Un vent meurtrier souffle depuis plus de deux ans sur cette contrée entourée de forêts denses, de collines et de terres fertiles tant convoitées. Des enlèvements d’abord, dès 2010. Puis des massacres à travers champs. « Ceux qui continuent de cultiver le font la peur au ventre, se lamente Nestor Banianire, président de l’Union des agriculteurs. De nombreuses parcelles sont à l’abandon, la terre est la seule richesse. Ce n’est pas pour rien qu’on est en première ligne. »

En attendant, ces mises en jachère forcées provoquent une envolée des cours du manioc, du maïs, de la farine sur les marchés et une pénurie de devises habituellement générées par l’exportation du café et du cacao. Il y a des exceptions. Comme Aminata, quadragénaire robuste et joviale, qui a échappé à plusieurs massacres et continue de bêcher la terre, où elle retrouve parfois des morceaux de chair. « Si je meurs, ce sera en travaillant pour nourrir mes enfants », lâche-t-elle simplement.

Du haut du champ d’Aminata, on distingue en contrebas la vaste forêt de Mayongose d’où proviennent le plus souvent ceux qu’on appelle ici « les assaillants », « les terroristes », « les ADF ». Le sigle des Allied Democratic Forces (Forces démocratiques alliées), un groupe armé ougandais d’obédience islamiste, se décline en « vrais », « faux » et « présumés ADF ». Les membres de ce mouvement en perdition errent depuis 1995 dans cette région vallonnée du Congo, frontalière de l’Ouganda. Ils ont cessé de croire qu’ils pourraient un jour renverser le régime de Yoweri Museveni et islamiser leur pays.

Maire d’un cimetière

A plus de 1 600 km à l’ouest, à Kinshasa, la capitale congolaise, les barons de la majorité présidentielle et de l’opposition continuent de négocier le partage du pouvoir. Le mandat du président Joseph Kabila, 45 ans, s’est terminé le 19 décembre 2016 mais il s’accroche. Son meilleur ennemi, le vieil opposant Etienne Tshisekedi, s’est éteint le 1er février, à Bruxelles, à l’âge de 84 ans.
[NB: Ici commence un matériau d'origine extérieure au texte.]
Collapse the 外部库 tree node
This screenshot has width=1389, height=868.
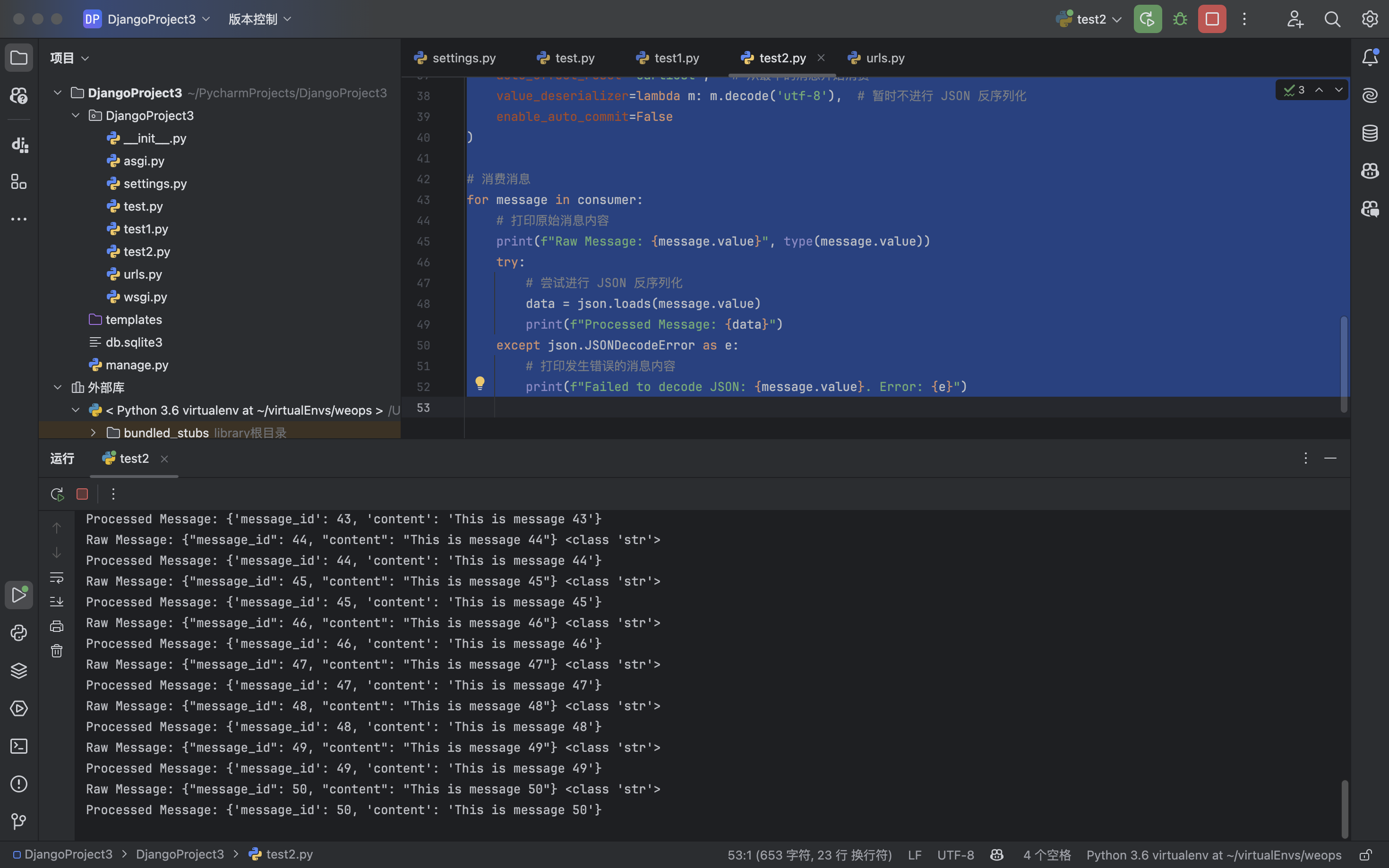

Vue de Beni et de sa tragédie en cours, le théâtre politique kinois n’en est que plus cynique. Qu’attendre d’un pouvoir qui n’a jamais daigné offrir à la ville ne serait-ce qu’un seul kilowattheure d’électricité depuis l’indépendance de l’ex-Congo belge en 1960 ? Quant aux infrastructures, elles sont inexistantes. « Débrouillez-vous », dit l’article 15 de la Constitution, comme le veut une blague congolaise. Beni n’attend plus rien de Kinshasa. Mais elle n’en peut plus de ces politiciens soupçonnés, y compris par l’ONU et par le maire de Beni, Bwanakawa Nyonyi, de tirer les ficelles des massacres en cours.